O convite para visitar o primeiro andar, com os produtos carro-chefe da companhia, deixou uma pista inequívoca do treinamento de colaboradores de loja. “Vá lá em cima ver as novidades que preparamos para você”.

Como falei, o andar de cima é de cutelaria e personalização. A bancada de personalização é completa. Todas as cores de canivetes, todos os tamanhos, encomenda de séries especiais, gravação do nome do “proprietário” do canivete na lâmina (repito “owner“), e as facas de cozinha. Enfim, um universo aberto de possibilidades.
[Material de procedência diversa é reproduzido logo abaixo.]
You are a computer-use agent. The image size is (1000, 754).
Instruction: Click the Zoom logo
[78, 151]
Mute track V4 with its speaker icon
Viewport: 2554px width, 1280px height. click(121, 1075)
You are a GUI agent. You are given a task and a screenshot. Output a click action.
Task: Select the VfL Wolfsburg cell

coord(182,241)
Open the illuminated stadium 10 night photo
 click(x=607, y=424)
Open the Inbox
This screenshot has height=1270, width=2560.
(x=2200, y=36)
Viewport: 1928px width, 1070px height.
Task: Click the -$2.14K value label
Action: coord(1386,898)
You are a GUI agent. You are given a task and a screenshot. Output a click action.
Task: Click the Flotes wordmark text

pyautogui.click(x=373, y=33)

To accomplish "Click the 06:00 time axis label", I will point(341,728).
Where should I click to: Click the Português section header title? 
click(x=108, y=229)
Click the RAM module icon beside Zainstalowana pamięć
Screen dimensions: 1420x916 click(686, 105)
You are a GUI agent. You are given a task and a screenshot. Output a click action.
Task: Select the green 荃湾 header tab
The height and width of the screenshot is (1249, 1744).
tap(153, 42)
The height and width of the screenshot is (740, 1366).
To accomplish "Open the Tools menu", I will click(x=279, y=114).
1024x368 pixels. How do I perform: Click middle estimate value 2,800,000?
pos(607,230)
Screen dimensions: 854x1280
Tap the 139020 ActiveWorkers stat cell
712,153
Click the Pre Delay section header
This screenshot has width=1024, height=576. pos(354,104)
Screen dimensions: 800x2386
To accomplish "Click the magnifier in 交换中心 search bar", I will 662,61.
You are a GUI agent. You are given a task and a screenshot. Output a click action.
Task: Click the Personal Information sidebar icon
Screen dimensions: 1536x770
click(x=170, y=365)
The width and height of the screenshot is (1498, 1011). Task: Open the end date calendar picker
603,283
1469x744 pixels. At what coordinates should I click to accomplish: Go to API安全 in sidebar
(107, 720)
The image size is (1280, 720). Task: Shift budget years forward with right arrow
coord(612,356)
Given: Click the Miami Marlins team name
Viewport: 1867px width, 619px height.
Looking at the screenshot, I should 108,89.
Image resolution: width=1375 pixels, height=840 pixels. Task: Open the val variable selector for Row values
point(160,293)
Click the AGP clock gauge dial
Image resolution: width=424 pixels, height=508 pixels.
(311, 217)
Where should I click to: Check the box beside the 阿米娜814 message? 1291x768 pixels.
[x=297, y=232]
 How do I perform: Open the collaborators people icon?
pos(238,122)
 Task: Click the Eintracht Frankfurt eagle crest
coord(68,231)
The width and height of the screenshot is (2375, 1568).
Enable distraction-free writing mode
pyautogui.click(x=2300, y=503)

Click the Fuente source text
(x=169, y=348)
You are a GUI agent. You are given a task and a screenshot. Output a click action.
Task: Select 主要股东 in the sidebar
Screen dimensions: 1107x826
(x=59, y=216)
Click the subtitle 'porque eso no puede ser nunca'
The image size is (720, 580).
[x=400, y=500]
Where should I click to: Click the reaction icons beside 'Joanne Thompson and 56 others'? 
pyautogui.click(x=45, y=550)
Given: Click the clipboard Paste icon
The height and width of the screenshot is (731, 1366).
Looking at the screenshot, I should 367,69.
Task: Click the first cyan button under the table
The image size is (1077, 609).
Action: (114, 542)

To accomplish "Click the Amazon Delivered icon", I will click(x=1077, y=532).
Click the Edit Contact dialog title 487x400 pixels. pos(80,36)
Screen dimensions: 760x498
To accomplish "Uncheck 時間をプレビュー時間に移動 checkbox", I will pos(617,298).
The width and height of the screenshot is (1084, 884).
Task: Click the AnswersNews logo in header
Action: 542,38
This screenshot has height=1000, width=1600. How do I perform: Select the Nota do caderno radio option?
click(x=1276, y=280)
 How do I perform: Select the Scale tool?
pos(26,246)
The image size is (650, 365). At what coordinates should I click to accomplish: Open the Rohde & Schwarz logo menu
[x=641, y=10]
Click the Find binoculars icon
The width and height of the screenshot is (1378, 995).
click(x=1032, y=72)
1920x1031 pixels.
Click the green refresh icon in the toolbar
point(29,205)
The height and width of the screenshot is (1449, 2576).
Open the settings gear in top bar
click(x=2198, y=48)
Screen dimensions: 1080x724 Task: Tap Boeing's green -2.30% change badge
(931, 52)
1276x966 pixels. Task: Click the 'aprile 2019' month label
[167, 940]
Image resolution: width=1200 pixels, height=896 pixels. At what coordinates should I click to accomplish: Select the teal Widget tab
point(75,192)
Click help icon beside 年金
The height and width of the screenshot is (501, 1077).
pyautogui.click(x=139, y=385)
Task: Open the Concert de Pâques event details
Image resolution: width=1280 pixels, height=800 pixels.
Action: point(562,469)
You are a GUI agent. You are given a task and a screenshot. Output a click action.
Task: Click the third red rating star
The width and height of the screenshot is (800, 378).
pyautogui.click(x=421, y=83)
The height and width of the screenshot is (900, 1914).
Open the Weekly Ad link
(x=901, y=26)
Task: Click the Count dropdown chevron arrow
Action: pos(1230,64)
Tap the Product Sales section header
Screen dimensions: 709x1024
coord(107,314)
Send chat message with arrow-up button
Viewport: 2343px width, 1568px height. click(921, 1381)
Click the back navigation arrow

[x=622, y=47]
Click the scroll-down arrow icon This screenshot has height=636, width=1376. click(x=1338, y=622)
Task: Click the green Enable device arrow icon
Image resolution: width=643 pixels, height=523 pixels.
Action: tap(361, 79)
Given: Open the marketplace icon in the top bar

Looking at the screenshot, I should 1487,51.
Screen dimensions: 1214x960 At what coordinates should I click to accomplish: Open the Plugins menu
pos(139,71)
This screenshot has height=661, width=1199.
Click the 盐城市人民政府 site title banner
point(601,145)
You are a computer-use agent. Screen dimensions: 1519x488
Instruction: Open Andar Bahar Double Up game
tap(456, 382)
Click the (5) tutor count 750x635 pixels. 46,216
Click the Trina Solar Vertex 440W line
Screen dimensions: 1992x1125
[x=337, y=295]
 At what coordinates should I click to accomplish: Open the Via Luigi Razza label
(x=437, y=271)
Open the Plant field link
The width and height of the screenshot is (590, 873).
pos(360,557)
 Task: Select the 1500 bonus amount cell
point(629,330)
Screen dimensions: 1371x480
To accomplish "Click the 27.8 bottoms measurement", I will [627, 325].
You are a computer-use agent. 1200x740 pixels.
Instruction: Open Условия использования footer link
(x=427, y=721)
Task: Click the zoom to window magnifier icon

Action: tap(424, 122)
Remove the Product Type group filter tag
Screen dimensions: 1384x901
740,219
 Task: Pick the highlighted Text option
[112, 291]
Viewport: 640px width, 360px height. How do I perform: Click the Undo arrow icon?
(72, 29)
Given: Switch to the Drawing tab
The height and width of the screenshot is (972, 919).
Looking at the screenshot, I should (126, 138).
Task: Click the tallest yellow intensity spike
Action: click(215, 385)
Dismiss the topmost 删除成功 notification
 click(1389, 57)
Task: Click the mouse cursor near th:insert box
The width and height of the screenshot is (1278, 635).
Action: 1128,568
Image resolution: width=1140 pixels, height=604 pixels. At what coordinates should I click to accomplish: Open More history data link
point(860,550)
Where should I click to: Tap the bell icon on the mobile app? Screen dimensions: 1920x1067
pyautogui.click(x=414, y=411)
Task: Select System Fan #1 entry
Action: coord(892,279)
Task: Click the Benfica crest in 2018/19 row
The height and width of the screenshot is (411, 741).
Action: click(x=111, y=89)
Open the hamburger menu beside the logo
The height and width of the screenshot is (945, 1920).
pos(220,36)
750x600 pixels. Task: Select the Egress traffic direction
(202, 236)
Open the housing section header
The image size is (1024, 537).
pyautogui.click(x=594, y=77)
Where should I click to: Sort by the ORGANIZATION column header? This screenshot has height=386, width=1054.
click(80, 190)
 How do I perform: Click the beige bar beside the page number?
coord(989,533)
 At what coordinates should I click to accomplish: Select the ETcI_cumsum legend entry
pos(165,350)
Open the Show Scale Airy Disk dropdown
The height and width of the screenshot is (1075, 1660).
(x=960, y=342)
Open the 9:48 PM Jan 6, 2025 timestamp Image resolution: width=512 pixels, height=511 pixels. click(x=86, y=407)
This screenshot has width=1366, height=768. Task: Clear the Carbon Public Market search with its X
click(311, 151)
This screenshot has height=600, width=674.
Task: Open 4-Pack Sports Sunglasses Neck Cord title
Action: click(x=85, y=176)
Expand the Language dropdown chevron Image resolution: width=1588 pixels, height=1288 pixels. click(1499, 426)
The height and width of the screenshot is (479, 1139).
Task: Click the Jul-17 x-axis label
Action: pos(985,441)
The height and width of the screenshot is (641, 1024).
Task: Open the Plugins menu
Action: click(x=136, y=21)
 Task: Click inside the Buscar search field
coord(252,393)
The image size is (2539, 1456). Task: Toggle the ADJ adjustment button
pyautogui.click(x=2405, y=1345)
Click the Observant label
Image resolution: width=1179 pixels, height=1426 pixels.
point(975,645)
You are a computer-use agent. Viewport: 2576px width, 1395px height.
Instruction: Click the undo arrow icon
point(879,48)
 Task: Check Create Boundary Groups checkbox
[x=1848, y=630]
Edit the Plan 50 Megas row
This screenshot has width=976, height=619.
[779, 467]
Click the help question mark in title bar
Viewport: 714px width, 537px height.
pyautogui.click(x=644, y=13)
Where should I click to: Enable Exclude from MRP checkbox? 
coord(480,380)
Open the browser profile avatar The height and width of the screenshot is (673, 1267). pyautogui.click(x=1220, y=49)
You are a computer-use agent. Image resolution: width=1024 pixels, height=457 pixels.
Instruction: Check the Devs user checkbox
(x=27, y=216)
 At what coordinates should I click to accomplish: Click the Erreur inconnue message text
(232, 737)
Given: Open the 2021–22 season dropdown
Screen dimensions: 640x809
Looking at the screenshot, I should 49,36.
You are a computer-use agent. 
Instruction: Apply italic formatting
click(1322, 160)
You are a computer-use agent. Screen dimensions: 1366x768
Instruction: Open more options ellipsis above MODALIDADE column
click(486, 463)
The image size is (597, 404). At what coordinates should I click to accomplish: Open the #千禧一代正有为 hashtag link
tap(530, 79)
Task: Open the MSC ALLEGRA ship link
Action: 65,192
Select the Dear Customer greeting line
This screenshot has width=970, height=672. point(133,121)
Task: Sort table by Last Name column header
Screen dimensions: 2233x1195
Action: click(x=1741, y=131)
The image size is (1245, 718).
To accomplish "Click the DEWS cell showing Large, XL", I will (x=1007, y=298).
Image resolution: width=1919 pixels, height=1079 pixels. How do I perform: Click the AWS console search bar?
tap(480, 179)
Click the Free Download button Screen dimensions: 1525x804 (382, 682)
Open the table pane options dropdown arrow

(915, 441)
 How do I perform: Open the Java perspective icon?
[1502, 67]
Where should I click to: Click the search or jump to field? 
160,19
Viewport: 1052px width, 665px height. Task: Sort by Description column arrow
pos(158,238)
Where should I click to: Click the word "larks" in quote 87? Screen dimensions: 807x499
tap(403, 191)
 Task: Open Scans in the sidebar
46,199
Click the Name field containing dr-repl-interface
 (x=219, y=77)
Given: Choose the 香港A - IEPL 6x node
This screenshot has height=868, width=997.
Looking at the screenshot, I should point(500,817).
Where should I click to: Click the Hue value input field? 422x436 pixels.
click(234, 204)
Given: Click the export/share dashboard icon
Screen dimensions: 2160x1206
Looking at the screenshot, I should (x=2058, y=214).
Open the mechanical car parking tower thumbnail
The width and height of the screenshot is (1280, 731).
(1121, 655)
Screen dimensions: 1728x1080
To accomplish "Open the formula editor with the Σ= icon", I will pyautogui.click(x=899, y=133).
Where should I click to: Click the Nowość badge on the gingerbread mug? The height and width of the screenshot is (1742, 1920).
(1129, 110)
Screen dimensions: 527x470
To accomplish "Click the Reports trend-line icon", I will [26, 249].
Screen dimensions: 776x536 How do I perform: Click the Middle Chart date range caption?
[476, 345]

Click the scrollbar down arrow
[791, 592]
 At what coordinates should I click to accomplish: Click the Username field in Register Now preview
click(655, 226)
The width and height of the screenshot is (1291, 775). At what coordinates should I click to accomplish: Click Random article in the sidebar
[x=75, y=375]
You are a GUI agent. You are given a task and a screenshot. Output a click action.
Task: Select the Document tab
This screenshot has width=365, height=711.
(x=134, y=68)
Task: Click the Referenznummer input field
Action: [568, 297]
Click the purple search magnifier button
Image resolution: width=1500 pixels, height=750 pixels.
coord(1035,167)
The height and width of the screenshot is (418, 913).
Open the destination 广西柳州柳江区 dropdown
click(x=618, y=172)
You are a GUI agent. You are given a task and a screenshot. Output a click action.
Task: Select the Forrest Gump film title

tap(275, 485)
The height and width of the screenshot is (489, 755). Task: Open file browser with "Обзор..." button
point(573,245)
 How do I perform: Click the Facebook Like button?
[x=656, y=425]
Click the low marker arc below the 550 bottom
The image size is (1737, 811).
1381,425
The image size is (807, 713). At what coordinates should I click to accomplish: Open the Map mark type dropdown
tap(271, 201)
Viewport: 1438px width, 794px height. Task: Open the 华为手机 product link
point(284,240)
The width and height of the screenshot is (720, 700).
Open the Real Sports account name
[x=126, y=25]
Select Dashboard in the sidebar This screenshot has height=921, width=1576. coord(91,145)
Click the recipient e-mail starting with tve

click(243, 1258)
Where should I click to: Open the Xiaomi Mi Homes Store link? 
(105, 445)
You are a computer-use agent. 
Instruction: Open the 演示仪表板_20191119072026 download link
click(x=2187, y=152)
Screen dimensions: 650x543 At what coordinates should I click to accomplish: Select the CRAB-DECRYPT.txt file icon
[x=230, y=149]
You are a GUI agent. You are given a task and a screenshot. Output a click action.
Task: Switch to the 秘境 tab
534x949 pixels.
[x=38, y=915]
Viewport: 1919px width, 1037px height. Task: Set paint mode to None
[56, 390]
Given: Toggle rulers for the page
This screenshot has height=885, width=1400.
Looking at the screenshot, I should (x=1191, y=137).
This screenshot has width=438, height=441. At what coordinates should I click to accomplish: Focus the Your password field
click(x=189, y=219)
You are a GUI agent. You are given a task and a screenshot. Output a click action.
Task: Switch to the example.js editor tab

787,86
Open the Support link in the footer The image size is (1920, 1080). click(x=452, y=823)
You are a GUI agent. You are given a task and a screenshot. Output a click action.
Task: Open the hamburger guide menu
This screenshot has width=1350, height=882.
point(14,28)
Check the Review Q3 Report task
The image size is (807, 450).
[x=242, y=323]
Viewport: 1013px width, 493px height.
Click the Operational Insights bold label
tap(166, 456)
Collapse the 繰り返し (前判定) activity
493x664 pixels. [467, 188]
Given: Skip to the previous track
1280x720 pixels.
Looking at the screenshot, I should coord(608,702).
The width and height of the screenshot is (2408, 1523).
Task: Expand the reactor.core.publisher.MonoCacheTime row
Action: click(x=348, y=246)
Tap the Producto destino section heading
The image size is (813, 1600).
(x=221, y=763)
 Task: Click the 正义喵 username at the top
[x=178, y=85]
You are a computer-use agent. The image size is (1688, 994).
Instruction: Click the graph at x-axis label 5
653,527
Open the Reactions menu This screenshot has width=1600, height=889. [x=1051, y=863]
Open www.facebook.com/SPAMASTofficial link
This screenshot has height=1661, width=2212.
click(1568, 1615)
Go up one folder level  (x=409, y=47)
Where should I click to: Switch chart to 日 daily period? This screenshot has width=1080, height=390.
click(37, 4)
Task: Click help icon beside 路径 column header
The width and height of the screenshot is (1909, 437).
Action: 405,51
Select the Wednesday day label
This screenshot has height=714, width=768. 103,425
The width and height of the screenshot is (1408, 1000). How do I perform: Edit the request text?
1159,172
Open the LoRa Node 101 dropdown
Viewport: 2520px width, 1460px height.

Vale destacar que a companhia começa a investir pesado no segmento de cozinha, uma vertical que floresceu nos anos de pandemia e que está no core da marca.

Serviço é o nome do jogo

Treinados na Suíça, os colaboradores de canivetes e facas são sofisticados a ponto de parecer que estamos comprando joias. E é assim que o serviço é tratado. Basicamente, o andar de cima é a “joalheria” da marca, com seus carros-chefes e personalização feita em, no máximo, 2 minutos.

Se tiver oportunidade, peça para os colaboradores mostrarem as utilidades dos canivetes e a tecnologia de produção das facas. Em encantamento vindo de storytelling na ponta da língua.

Achei que a compra de baixo valor iria encerrar o serviço, diminuir a atenção e a reverência comigo. No entanto, apesar de ter mais gente na loja para ser atendida, isso não ocorreu.

O checkout – absolutamente tradicional – foi eclipsado pelo convite feito pelo atendente para o recebimento da newsletter e, claro, ro egistro de e-mail e endereço para CRM. Um par de brindes (amostra de perfume e minipeça de cozinha) encerrou a visita.

Não há nenhuma dúvida de que o relacionamento e a pessoalidade da venda (tendendo a personalização para próxima compra) são os pontos fortes da marca. Ou seja, o estreitamento no engajamento entre marca e usuário. Os esforços comuns em “empurrar produto” inexistiram. Apesar do mês de lançamento, não vi nenhum objeto promocionado na loja, o que deixa claro que o papel daquele site é puramente institucional.

A loja se propõe a ter um serviço pessoal – esqueça o autosserviço – e um pós-venda que garanta na relação (foco na retenção). O exemplo desta flagship em Londres, guardada as devidas proporções, traz o conforto de que, mesmo se um lojista ainda fizer a boa e velha caderneta de pagamentos para o final do mês e se abster de algumas traquitanas tecnológicas cosméticas, ele ainda está no jogo do varejo como marca forte.

Ulisses Zamboni é chairman e sócio-fundador da Agência Santa Clara.